Perdue, 70, President Donald Trump’s nominee to head USDA, will appear before the Senate Agriculture panel this morning. While some questions will focus on recent media reports of potential conflict of issue matters while he was governor of Georgia, the key policy items addressed will be the US commodity slump, high anxiety in the agribusiness sector about President Trump’s trade policies, and the 21 percent budget cut the president proposed for USDA. The Trump administration last week proposed cutting the USDA’s discretionary budget by one-fifth to $17.9 billion, which would be the lowest since 1988. As Georgia’s governor, Perdue led trade missions to China and Cuba.
Perdue is expected to clear the Senate committee, and ultimately the full Senate, with ease. In February, more than 600 organizations in the food and agriculture sector sent Senate Agriculture leaders a letter urging them to swiftly confirm Perdue, who was the last Cabinet-level nominee to be named when Trump announced him as the pick for Agriculture secretary on the eve of Inauguration Day. And he is the last of the 22 Cabinet-level picks to face a confirmation hearing.

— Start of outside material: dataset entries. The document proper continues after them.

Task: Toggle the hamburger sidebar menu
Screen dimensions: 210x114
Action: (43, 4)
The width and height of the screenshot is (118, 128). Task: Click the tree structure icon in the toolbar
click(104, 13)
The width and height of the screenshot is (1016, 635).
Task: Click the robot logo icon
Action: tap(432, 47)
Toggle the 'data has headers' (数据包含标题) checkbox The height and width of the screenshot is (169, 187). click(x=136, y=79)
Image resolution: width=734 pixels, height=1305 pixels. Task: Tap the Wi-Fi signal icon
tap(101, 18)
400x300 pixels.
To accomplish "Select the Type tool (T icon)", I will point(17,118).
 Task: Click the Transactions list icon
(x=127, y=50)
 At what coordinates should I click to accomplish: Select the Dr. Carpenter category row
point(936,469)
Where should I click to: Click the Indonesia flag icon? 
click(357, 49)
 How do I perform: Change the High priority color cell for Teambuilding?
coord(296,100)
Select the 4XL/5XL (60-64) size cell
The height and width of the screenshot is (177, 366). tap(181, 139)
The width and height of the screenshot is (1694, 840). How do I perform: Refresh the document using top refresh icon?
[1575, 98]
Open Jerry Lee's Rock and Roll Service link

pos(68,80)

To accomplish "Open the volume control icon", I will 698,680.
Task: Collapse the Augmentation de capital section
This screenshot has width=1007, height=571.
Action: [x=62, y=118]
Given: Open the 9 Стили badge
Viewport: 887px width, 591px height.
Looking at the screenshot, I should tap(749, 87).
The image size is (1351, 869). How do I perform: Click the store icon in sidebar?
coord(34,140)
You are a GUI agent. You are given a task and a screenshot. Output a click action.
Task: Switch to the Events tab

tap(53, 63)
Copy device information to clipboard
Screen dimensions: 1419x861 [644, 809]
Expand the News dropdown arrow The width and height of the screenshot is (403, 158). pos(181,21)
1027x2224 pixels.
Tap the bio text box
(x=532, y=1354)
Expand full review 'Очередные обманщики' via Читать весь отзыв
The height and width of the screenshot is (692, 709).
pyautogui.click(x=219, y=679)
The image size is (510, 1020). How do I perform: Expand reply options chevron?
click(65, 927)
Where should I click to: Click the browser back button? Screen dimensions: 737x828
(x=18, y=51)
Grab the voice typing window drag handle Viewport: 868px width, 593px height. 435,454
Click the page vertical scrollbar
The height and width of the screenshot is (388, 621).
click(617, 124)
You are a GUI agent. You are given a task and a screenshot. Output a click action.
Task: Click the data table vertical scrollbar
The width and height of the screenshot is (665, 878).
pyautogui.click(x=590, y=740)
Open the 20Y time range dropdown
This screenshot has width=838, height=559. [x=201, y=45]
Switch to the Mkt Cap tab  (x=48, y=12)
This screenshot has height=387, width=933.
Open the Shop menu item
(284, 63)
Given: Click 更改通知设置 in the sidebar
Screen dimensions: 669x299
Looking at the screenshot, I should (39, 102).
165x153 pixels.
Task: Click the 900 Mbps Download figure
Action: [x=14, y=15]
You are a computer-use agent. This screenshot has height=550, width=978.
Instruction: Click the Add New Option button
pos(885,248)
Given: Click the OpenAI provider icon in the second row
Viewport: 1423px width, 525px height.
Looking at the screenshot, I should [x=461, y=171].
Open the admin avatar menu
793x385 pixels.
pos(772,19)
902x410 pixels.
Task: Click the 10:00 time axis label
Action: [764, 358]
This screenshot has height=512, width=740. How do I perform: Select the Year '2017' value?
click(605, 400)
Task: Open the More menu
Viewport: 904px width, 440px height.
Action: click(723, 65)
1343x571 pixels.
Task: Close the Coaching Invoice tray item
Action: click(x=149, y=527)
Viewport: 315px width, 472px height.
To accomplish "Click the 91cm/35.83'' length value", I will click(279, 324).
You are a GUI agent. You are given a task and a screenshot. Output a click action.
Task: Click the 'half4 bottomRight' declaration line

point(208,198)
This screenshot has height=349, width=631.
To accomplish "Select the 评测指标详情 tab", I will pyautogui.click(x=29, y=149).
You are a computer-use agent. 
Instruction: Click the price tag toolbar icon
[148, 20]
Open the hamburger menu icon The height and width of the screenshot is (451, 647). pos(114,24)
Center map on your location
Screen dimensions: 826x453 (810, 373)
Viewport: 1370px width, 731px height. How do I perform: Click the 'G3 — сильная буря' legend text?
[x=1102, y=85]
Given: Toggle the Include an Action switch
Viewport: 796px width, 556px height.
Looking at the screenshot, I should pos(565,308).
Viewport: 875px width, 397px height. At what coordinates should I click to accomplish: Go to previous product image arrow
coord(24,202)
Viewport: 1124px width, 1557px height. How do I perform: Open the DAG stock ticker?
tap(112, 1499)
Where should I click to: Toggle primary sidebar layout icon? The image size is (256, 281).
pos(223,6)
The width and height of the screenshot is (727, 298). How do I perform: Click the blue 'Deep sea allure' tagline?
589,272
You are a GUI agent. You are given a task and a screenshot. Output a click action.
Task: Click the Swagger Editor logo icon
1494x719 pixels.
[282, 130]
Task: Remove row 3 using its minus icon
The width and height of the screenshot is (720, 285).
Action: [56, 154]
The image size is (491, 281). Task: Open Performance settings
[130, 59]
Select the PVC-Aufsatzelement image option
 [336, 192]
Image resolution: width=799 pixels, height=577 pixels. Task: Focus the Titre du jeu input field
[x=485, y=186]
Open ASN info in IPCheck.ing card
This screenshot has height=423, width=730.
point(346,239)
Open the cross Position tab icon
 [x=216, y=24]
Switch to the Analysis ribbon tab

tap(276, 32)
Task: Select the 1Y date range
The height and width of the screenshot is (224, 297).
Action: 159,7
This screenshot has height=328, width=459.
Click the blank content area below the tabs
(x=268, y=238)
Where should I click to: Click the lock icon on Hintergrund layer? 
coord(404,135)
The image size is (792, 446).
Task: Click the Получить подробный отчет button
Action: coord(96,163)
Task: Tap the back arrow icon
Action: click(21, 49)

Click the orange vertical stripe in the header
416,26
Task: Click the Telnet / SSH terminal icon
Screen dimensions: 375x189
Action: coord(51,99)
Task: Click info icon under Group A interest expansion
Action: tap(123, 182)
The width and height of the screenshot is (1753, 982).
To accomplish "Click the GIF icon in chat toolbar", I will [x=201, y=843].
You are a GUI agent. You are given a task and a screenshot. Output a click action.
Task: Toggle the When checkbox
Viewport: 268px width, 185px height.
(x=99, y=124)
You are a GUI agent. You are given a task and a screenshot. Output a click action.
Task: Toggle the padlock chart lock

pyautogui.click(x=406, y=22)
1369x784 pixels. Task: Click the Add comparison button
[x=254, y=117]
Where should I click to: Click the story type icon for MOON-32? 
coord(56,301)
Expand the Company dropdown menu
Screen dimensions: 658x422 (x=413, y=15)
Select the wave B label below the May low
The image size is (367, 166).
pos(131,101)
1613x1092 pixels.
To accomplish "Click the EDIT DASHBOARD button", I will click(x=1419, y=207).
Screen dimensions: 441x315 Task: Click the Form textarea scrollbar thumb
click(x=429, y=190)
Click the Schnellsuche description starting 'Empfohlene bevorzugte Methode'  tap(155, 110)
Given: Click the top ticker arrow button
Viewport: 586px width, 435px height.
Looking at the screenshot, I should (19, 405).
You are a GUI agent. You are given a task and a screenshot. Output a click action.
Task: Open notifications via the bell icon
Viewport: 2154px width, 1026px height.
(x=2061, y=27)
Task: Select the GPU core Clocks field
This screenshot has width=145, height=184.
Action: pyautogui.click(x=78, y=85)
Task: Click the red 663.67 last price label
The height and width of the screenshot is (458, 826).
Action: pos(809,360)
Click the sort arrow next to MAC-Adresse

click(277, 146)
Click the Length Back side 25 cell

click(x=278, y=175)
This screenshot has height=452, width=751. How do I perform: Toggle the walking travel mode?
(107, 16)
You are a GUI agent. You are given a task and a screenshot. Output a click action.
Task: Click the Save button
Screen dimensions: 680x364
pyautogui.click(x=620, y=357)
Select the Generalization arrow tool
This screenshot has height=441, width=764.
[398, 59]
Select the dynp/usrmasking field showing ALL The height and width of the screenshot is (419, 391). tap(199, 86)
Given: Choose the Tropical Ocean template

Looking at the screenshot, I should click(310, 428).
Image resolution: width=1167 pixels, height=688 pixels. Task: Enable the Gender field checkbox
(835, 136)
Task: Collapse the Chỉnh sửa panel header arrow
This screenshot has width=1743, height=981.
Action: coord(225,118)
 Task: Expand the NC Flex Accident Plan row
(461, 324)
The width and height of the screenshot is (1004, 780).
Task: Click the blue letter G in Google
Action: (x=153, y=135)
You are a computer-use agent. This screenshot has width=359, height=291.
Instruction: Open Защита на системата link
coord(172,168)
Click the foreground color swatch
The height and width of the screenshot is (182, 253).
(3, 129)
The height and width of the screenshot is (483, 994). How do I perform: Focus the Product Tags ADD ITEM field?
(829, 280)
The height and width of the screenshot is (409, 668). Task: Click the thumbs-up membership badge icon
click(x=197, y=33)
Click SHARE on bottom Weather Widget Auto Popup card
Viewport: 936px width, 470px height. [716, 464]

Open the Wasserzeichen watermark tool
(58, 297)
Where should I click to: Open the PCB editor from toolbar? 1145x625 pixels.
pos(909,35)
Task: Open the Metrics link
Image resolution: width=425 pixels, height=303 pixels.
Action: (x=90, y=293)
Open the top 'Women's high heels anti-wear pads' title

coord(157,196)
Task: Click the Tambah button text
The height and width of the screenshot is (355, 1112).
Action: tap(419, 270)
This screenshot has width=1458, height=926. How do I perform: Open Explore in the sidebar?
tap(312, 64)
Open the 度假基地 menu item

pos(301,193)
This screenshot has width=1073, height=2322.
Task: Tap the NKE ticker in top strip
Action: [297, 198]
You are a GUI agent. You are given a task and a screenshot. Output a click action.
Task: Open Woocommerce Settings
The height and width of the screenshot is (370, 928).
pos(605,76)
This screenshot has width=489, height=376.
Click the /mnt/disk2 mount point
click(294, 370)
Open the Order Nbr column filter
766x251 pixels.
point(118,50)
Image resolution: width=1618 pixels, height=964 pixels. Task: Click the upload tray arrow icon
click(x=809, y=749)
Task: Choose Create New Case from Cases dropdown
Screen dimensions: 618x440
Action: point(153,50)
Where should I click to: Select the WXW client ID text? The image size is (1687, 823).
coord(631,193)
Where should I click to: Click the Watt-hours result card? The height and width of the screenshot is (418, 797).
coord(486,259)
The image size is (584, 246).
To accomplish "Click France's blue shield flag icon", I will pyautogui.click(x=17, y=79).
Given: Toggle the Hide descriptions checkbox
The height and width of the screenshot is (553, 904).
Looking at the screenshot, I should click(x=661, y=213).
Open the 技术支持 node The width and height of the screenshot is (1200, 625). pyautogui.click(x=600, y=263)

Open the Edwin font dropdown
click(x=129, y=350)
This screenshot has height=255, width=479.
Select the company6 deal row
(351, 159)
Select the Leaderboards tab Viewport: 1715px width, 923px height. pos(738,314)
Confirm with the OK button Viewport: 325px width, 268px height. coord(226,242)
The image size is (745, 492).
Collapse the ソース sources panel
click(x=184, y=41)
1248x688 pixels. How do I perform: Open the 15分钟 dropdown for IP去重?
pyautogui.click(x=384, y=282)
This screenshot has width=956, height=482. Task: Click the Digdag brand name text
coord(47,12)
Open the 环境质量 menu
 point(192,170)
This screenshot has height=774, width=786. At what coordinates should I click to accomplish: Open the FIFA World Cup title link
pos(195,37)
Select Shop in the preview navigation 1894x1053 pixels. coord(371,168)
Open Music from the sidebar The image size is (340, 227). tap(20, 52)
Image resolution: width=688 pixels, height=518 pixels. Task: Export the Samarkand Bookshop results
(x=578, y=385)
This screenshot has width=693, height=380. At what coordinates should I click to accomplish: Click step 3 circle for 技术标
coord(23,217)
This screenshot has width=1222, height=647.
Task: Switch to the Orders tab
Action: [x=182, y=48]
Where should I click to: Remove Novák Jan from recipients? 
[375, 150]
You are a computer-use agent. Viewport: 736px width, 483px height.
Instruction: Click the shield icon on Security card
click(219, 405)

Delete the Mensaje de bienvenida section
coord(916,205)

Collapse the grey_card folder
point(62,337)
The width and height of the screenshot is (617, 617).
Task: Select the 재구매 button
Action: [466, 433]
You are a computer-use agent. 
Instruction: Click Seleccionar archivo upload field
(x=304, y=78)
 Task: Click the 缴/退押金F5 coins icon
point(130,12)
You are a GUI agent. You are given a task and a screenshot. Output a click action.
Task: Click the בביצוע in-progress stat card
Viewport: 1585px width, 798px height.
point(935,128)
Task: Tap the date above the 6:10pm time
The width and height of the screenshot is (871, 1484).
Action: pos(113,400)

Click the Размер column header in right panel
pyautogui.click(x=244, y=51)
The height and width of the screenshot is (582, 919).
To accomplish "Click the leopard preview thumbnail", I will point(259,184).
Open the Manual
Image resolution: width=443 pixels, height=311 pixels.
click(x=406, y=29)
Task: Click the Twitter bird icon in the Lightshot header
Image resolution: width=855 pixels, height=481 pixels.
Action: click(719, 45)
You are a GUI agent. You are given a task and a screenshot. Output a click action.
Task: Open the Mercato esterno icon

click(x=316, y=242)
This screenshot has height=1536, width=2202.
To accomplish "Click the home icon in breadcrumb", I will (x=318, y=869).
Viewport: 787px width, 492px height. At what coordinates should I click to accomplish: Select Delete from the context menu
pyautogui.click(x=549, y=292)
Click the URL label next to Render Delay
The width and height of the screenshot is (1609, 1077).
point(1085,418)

USDA needs a leader. Senate Agriculture Chairman Agriculture Chairman Pat Roberts (R-Kan.) has promised that the panel “will move as quickly as possible in a bipartisan fashion to accomplish its work and get the governor down to the department.” Roberts added that “agriculture needs a voice, an advocate, a champion at the highest levels of government.”
Other key issues likely to be addressed at the nomination hearing are Perdue’s thoughts on a new farm bill, the food stamp (SNAP) program, the need for farm workers and thus immigration policy, agricultural research, crop insurance and food aid. Recent devastating wildfires in Texas, Kansas, Oklahoma and Colorado will generate questions from the panel on USDA’s role in fire prevention as well as disaster response. Perdue pledged to place most of his business interests into a blind trust, if confirmed.
Comments: The hearing comes on a key day when House members are expected to vote on a health-care reform bill, while another big media interest will be the continued look at Neil Gorsuch as Trump’s nominee for the Supreme Court.